Beauman focuses on the novels of middle-class women (working-class women hadn’t the time to write, while the upper classes had still some vestige of the unconstrained lives others could only dream about).

She addresses feminism as a contemporary influence but approaches her project with a refreshingly unaligned, celebratory agenda.


Oiled cogs of imagination

From late-Victorian times to the verge of the 1940s, Beauman repeatedly shows the painfully slow opening-up of women’s independence and personal desires. In addition to feminism, her themes include war, psychoanalysis, sex, romance (ie lowbrow novels) — a chapter with far more sex in it than the preceding one — as well as the important circumstantial themes of domesticity and population imbalance, which burdened so many women with unfulfilled lives.
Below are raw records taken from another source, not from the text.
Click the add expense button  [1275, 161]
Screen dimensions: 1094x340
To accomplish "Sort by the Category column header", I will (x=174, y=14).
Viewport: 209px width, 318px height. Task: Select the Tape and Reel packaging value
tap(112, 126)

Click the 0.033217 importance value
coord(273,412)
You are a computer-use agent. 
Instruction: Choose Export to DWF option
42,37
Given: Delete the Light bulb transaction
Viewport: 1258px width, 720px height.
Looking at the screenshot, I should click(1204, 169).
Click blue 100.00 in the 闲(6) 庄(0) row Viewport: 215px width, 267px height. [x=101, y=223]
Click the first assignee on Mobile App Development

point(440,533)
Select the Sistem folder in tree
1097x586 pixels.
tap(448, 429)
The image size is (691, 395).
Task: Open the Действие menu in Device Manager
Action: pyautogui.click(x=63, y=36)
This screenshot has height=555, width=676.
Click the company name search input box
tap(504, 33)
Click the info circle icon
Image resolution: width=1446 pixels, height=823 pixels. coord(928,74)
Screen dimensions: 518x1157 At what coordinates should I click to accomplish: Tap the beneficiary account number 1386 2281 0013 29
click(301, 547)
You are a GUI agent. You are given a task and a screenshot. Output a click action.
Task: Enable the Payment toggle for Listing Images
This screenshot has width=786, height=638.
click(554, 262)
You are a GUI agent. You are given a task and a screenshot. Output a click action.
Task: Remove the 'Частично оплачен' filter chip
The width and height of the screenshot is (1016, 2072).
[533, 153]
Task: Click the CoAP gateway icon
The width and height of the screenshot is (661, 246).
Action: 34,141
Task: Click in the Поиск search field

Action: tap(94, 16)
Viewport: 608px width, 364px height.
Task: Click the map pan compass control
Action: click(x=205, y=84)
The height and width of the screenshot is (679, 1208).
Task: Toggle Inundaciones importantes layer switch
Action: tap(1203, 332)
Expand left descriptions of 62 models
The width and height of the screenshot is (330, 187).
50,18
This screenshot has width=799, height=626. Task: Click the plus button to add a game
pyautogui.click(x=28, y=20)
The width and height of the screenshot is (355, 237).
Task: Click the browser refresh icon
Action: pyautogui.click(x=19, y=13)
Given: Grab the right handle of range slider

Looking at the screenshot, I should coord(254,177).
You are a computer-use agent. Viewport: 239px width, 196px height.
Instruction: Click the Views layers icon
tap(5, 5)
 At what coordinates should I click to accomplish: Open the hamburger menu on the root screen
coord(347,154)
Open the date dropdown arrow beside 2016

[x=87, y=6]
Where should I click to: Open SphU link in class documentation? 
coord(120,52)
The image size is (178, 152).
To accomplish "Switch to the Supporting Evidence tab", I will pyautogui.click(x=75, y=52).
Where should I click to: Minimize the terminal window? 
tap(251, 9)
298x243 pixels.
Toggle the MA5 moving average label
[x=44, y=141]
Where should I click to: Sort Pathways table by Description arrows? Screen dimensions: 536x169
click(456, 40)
Joyful discoveries include writers Cicely Hamilton, EM Delafield and May Sinclair, whose novels show flashes of vivacity in Beauman’s sympathetic re-tellings and extracts. Mixed in among these forgotten talents are the reassuringly canonical: Virginia Woolf is a presiding spirit, Katherine Mansfield and Vera Brittain make appearances. There are also the dreadful. Beauman is not afraid to nail the sugary, sensationalist or just plain boring. And HG Wells, EM Forster and DH Lawrence provide male counterpoint to the female perspective.

Much of this literature has dated badly. Yet Beauman’s appreciation of it is infectious. First published in 1983 by Virago, her work remains fascinating and informative. Moreover, Beauman has followed her own advocacy by going on to publish her favourite writers in her own imprint, Persephone Books, this book’s natural home.